→ **TO DO**
Recast the listing below as a JSON list of strings, one string per line, with blank lines omitted. Leave the pictures out of the answer.

→ **INPUT**
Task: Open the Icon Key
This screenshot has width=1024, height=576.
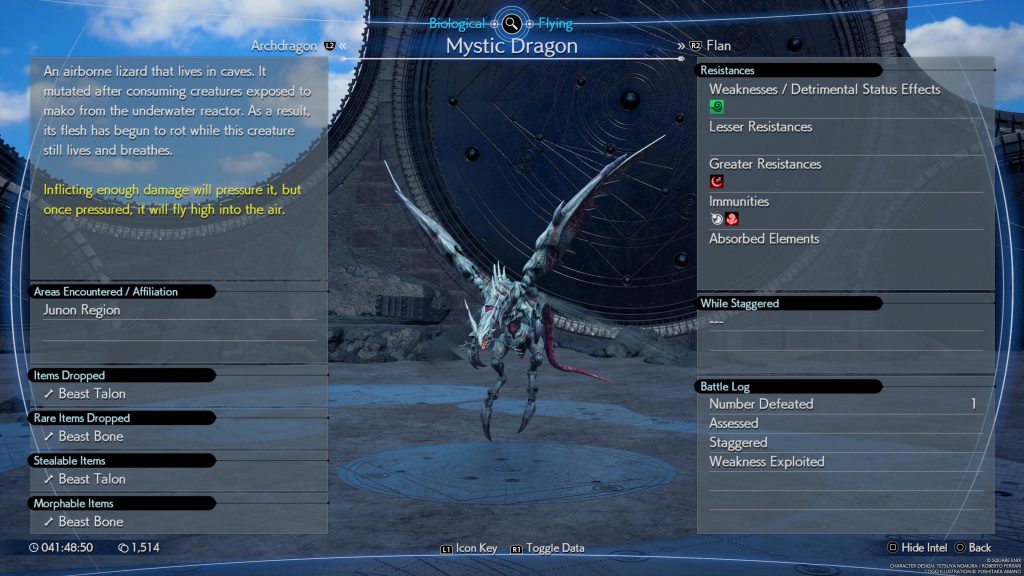Action: [x=468, y=549]
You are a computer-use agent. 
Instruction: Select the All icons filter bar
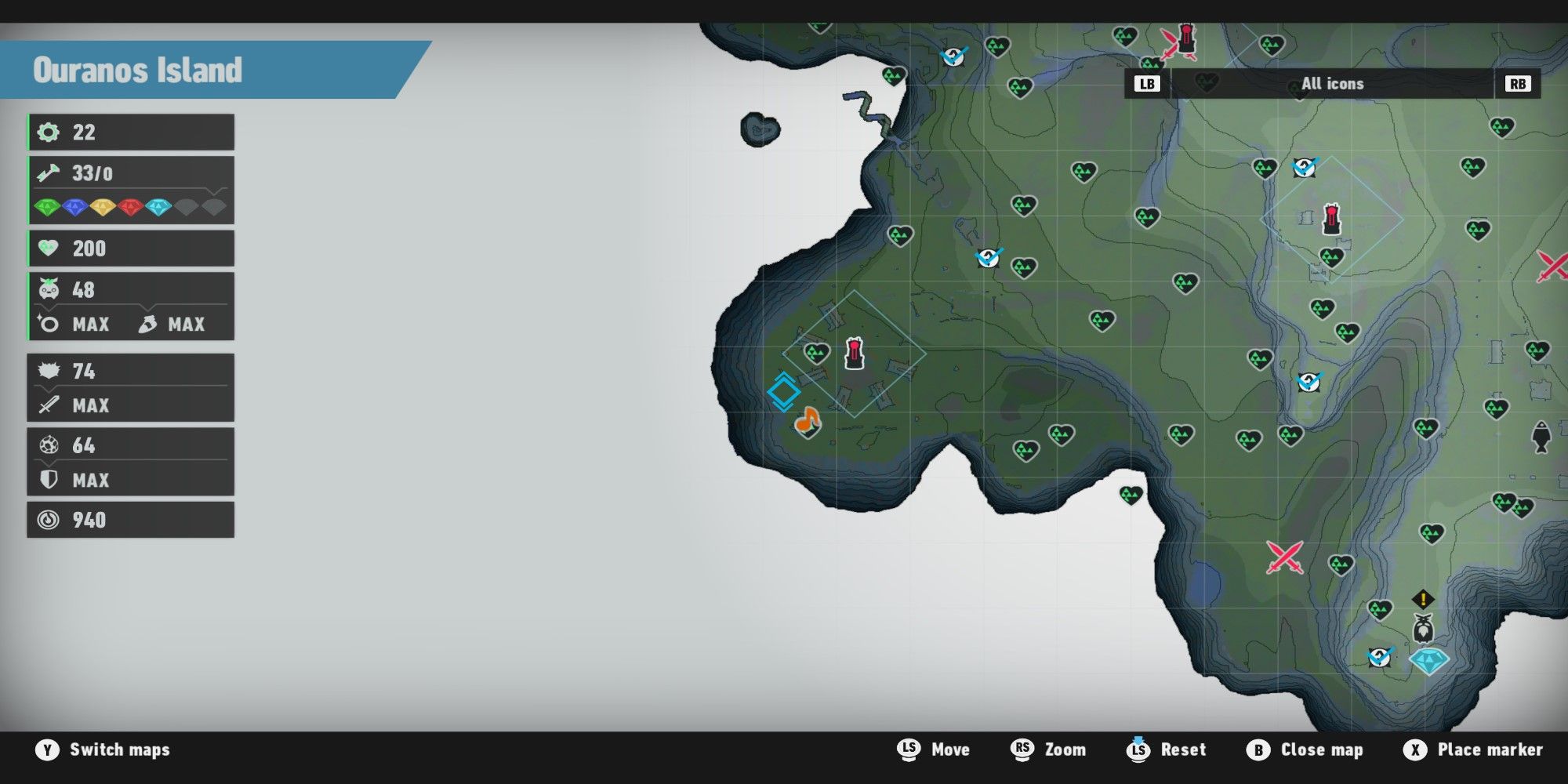point(1331,83)
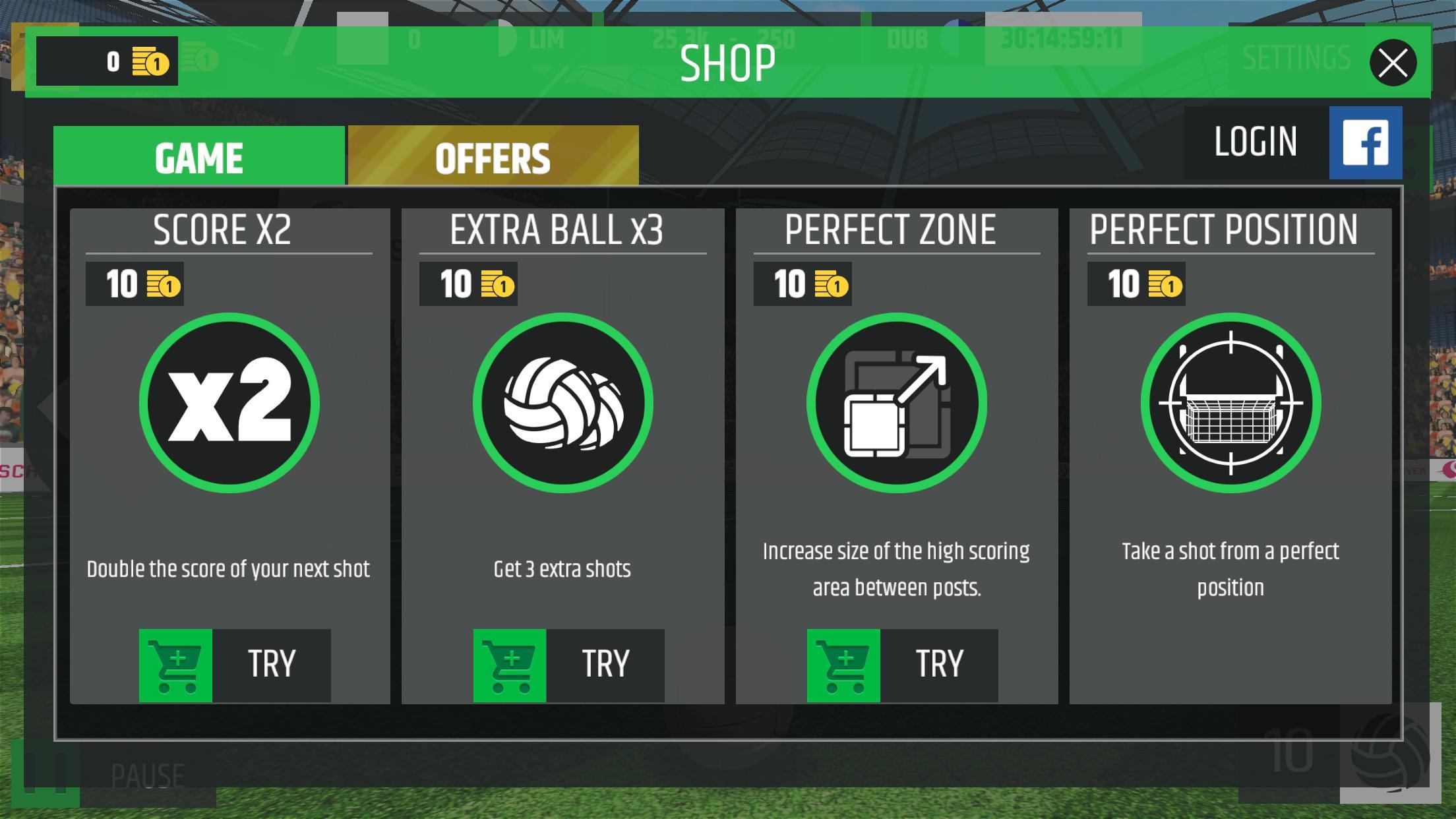
Task: Pick the Perfect Zone expand icon
Action: coord(897,403)
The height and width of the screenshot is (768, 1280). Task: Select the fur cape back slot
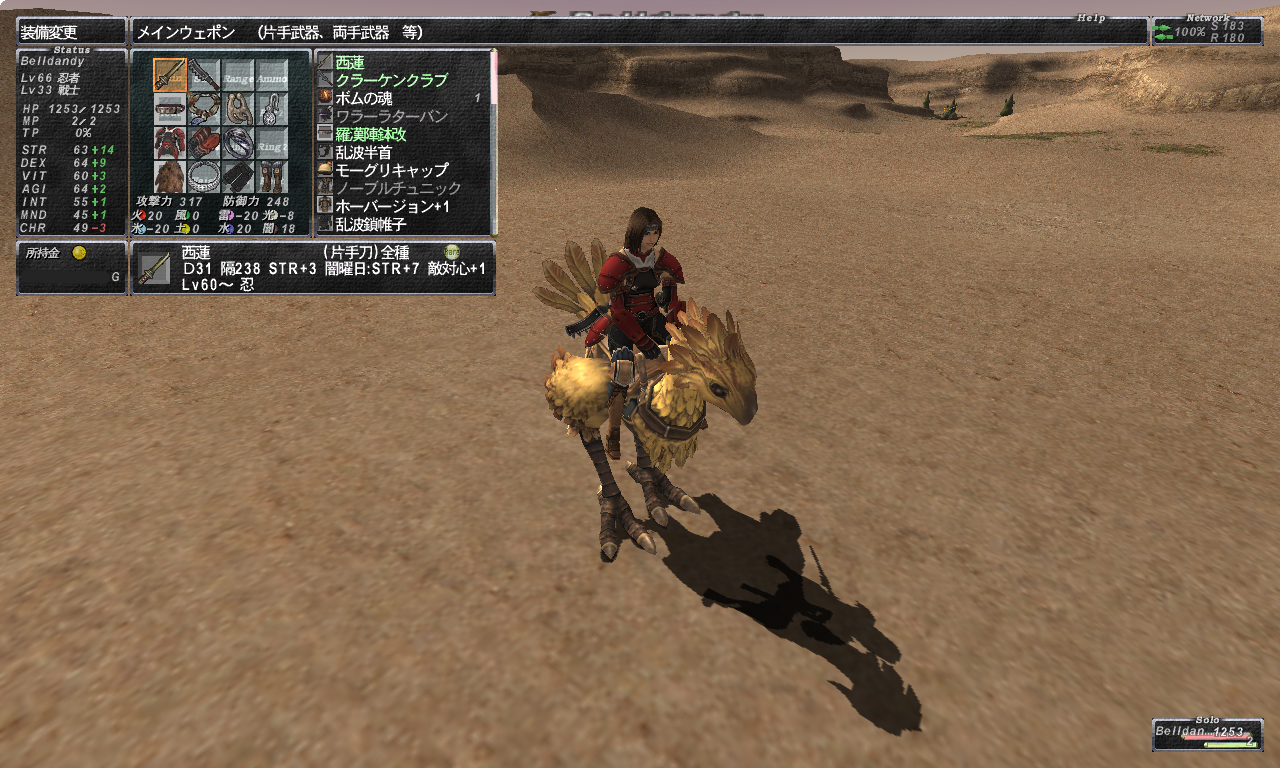click(x=170, y=177)
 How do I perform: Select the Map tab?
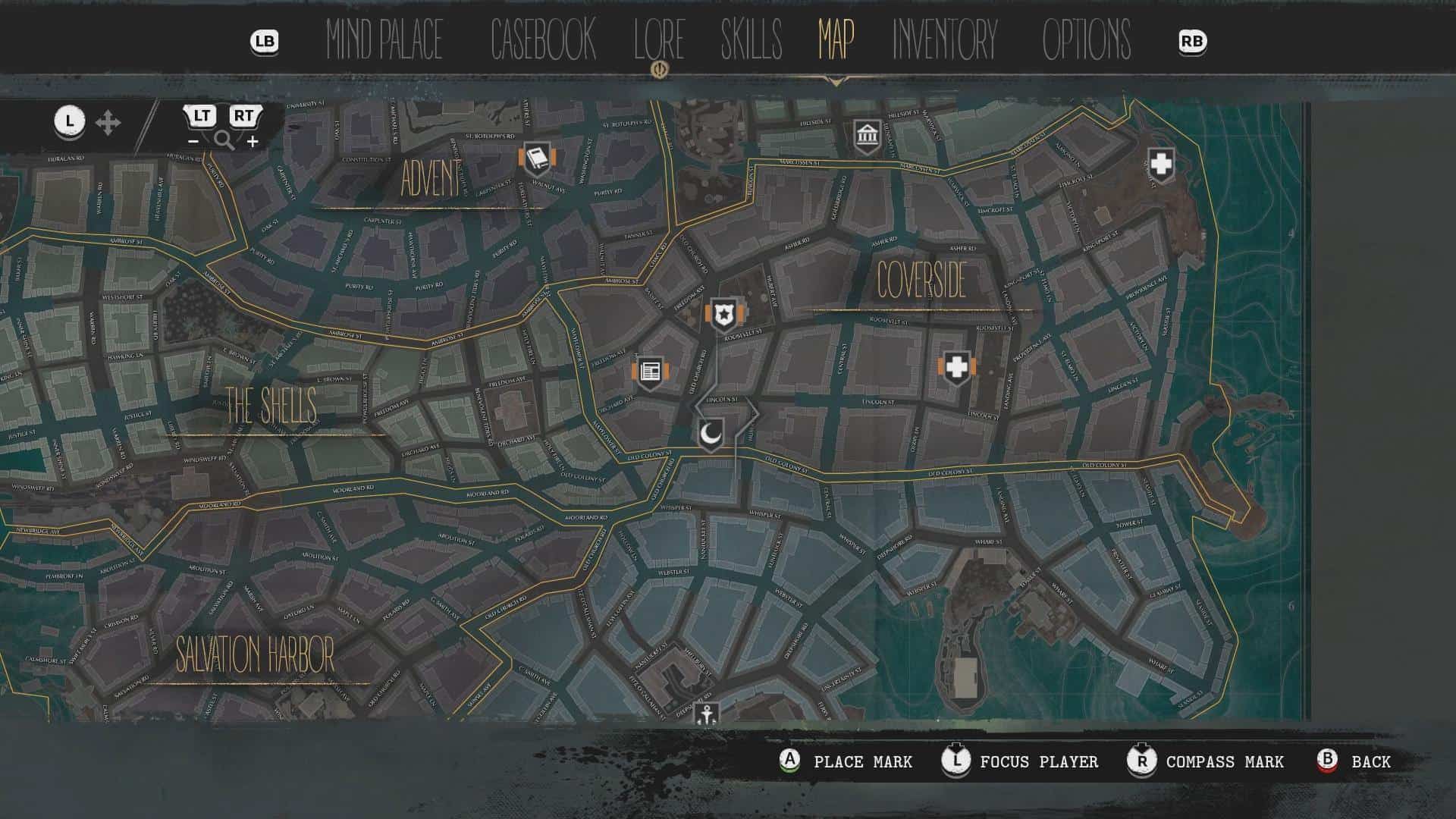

→ **COMPLETED EXERCISE**
[
  "Task: Open the Icon Key",
  "This screenshot has width=1024, height=576.",
  "Action: [x=468, y=549]",
  "You are a computer-use agent. ",
  "Instruction: Select the All icons filter bar",
  "point(1331,83)",
  "Task: Pick the Perfect Zone expand icon",
  "Action: coord(897,403)",
  "The height and width of the screenshot is (768, 1280). Task: Select the fur cape back slot",
  "click(x=170, y=177)",
  " How do I perform: Select the Map tab?"
]